Controlling Violations of Labour and Human Rights

The Second Session of the Working Group on Transnational Corporations and Human Rights concluded on Friday 28 October, after five days of extensive debate.

The Global Campaign to Reclaim Peoples’ Sovereignty, Dismantle Corporate Power and End Impunity (www.stopcorporateimpunity.org), with the participation of transform! europe, expressed its engagement with this process through several activities, actions and statements. For the press release click here.
On behalf of transform! europe, Professor Adoración Guamán delivered the following statement about the necessity of controlling violations of labour and human rights along global supply chains:

"Good morning, my name is Adoración Guamán, I am Labour Law professor at the University of Valencia and I participate in the Global Campaign to Dismantle Corporate Power. My intervention will focus on the development of three topics related to the content of the treaty:
The first one is a classical topic that is worth mentioning: social and especially labour rights are human rights and thus they deserve that place in the text of the Treaty.
As the Viena Statement put forward in 1993, all human rights are universal, indivisible, interdependent and linked to human dignity. International instruments should consider human rights from a global perspective and on equal footing, and thus, within the concept of “human rights” we should include labour ones.
The second topic is that it is necessary to tackle the issue of supply chain. Outrage due to the violation of labour rights in supply chains spread after events such as the collapse of Rana Plaza or the fires in factories in Bangladesh and Pakistan, which caused the death of more than 1,500 people. Since then a wealth of statements of different types in the international and state level regarding the necessity to ensure the responsibility of main companies have been put forward. You will however agree with me in that reality shows that nothing of what has been achieved until now is enough. Nor statements based on voluntarism nor state level isolated actions are capable of countering the negative effects that the phenomenon of supply chains is causing in working conditions and the lives of millions of people.
Throughout these sessions we have heard an interpretation of the ILO documents regarding these supply chains that shows a biased reading on part of employers’ representatives. It is true that in the Report on decent work on supply chains adopted in the 2016 Conference it was conceded that they had contributed to economic growth and the creation of jobs.
This notwithstanding, the most relevant part of the report and the considerations by trade unions and most countries in the Conference focused on highlighting the negative consequences of these supply chains on labour rights.
It has been sufficiently proved that work in those supply chains is characterized by the intense pressure on wages and working conditions, for frequent violations of rights and insecurity in work relationships.
Abuses of human rights have been documented on these supply chains, and there have been reports on poor working conditions, violations of the minimum wage, overtime being imposed, child labour, sexual harassment, discrimination, exposition to toxic substances and retaliation against workers that attempted to unionize. We know that conditions analogue to those of slavery exist in different sectors of the world economy linked to these supply chains and in particular in the so-called Free Industrial Zones.

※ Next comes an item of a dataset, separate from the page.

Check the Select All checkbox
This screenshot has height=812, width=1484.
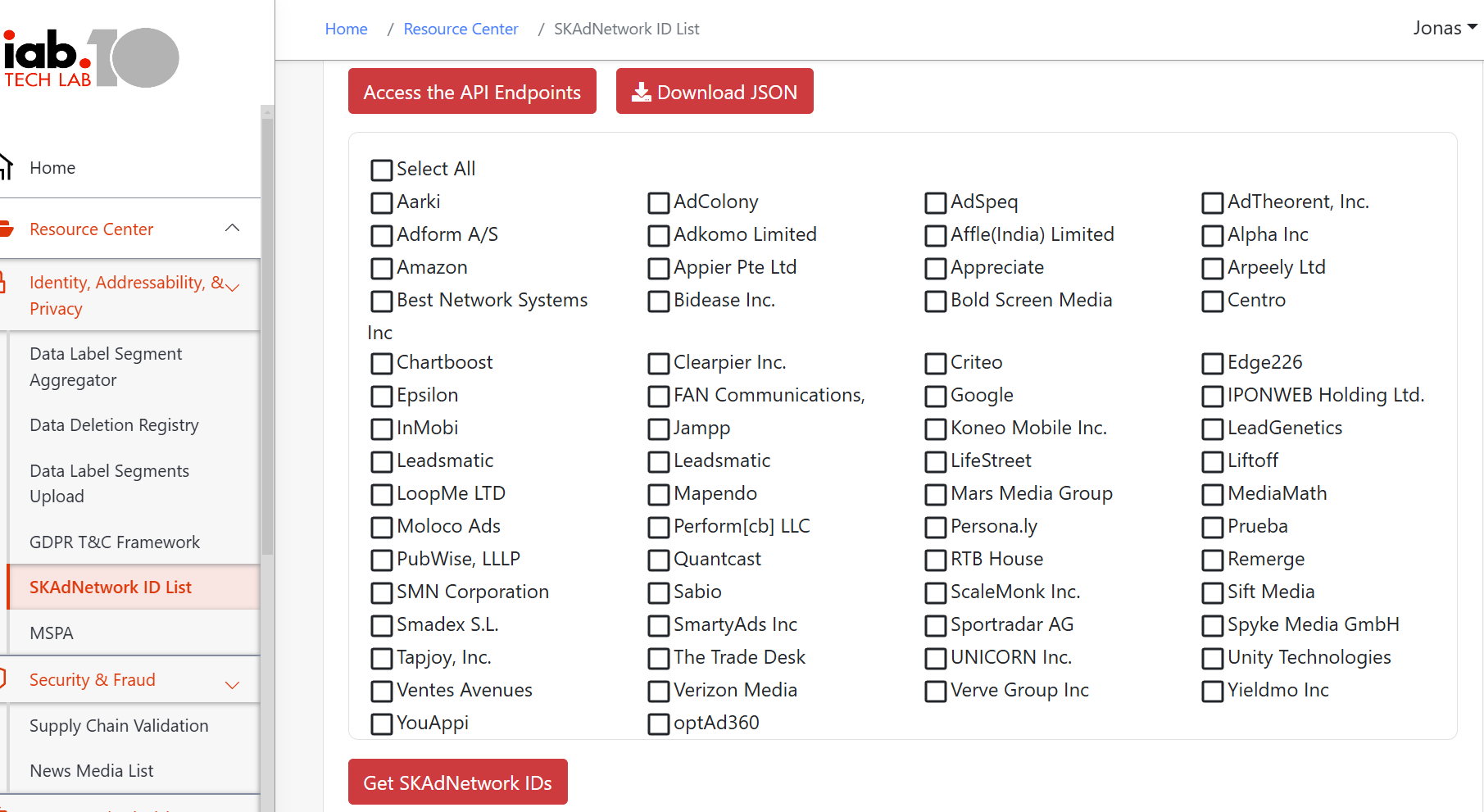click(x=381, y=170)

In particular, it is important to highlight the fact that women make up a growing part of the labour composition of these supply chains and are victims to discrimination, sexual harassment and other forms of violence. Migrant workers find themselves in a situation of double precarisation.

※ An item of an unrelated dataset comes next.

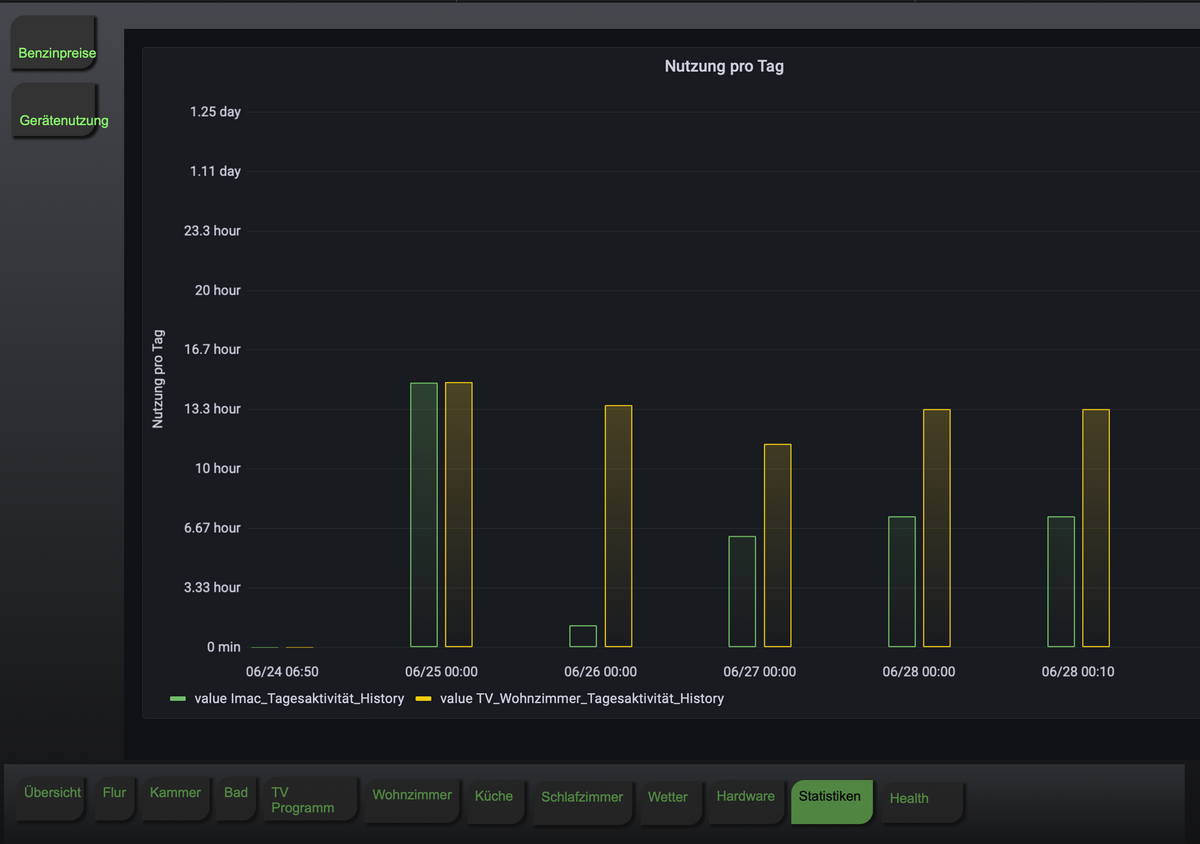Switch to the Wetter tab
The height and width of the screenshot is (844, 1200).
point(668,798)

It is true that, on one end of the supply chain, benefits grow, but on the other end we find vulnerability and impotence, both of small companies and of those workers who are affected. And it is equally true that these supply chains manage to externalize responsibility and build a legal framework that guarantees the impunity of parent companies.
As I have pointed out, texts with instruments of voluntary adoption end up being insufficient, and not all companies enforce them to the same degree. Moreover, Governments in affected countries cannot control their compliance, not necessarily because of a lack of willingness, but because of a lack of resources.

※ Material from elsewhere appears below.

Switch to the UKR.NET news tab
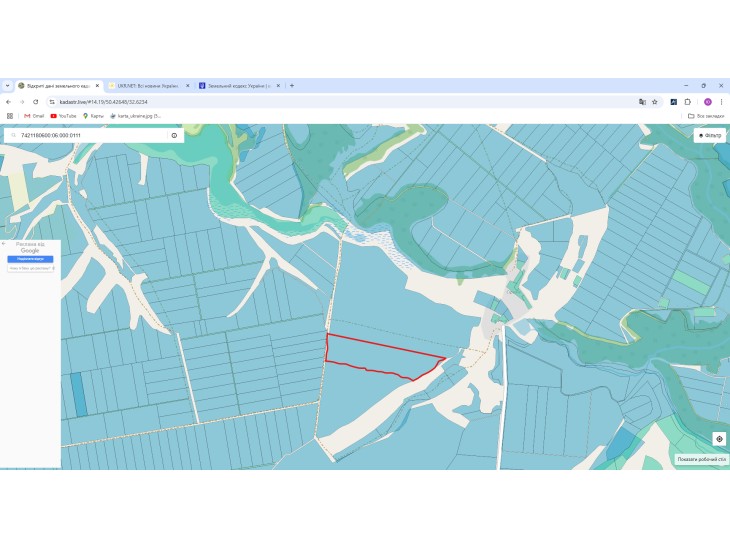[147, 86]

Before this situation, one of the ways to solve the problem is to establish a solidary responsibility due to action or omission in parent companies regarding the violation of human rights throughout supply chains. All economic agents that profit from a mercantile activity must be held equally responsible of the consequences that this activity generates. And for that, it is necessary to establish the obligation of transnational companies to identify their subsidiaries, suppliers and subcontractors and clarify the legal form of their participation in other entities in all of their commercial and/or financial practices. In this way, victims must be able to claim reparations to all those responsible, collectively, individually, or to some of them.
These are not unachievable objectives, because several state level dispositions are oriented towards this objective and could be used as examples of legal techniques in order to develop the future contents of a binding agreements.
In third place, I want to refer to the need to introduce a binding reference in the Treaty that deals with the investment and trade Agreement and with foreign investment protection mechanisms. Resolution 26/9 highlighted that States have the obligation and responsibility to promote and protect human rights. We know, however, that the introduction of ISDS mechanisms opens a way to limit the ability of States to adopt measures that aim to protect or develop fundamental rights.
A way that transnational companies use with and which has become more and more common, a mechanism that puts them in a privileged position with regards to national companies. And this law freezing phenomenon is also affecting labour rights as it has been proved by the widely known affair of Veolia.
It is thus necessary, and this Treaty is a good opportunity to do so, to reaffirm the guarantee of primacy and superiority of the general framework of human rights on the international plane, regarding the rules that promote trade and investment."